(Stored items)
______
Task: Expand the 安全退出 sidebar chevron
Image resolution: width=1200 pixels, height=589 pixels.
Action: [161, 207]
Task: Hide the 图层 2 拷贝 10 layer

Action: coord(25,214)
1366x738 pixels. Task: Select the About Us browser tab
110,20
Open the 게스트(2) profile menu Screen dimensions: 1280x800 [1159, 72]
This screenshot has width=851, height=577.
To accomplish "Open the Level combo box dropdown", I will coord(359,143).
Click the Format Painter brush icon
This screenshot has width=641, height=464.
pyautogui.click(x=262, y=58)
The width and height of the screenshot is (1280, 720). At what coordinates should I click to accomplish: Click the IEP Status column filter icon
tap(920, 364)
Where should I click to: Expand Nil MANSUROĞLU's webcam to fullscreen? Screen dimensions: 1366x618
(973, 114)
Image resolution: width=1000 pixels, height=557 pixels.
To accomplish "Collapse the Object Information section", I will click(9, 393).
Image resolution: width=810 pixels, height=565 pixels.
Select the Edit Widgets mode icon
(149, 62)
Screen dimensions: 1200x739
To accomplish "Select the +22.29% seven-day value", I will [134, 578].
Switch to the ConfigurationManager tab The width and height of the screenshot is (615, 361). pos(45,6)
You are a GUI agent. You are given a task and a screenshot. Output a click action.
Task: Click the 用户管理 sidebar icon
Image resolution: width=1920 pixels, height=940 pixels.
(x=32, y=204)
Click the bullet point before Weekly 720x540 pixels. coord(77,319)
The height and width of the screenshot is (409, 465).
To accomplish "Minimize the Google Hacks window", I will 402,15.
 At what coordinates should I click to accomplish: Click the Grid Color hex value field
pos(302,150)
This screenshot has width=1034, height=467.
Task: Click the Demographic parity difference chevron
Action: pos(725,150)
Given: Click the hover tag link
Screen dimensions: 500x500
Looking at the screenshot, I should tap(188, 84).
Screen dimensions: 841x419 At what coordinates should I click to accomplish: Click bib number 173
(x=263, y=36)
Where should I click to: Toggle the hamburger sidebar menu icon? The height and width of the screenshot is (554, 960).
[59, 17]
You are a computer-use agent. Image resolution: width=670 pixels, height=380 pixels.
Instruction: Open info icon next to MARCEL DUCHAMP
______
Exactly the lines from the one with "At what coordinates should I click to accomplish: Click the Grid" through the final line of the entries are to be returned, both ends included.

Answer for this exercise:
 At what coordinates should I click to accomplish: Click the Grid Color hex value field
pos(302,150)
This screenshot has width=1034, height=467.
Task: Click the Demographic parity difference chevron
Action: pos(725,150)
Given: Click the hover tag link
Screen dimensions: 500x500
Looking at the screenshot, I should tap(188, 84).
Screen dimensions: 841x419 At what coordinates should I click to accomplish: Click bib number 173
(x=263, y=36)
Where should I click to: Toggle the hamburger sidebar menu icon? The height and width of the screenshot is (554, 960).
[59, 17]
You are a computer-use agent. Image resolution: width=670 pixels, height=380 pixels.
Instruction: Open info icon next to MARCEL DUCHAMP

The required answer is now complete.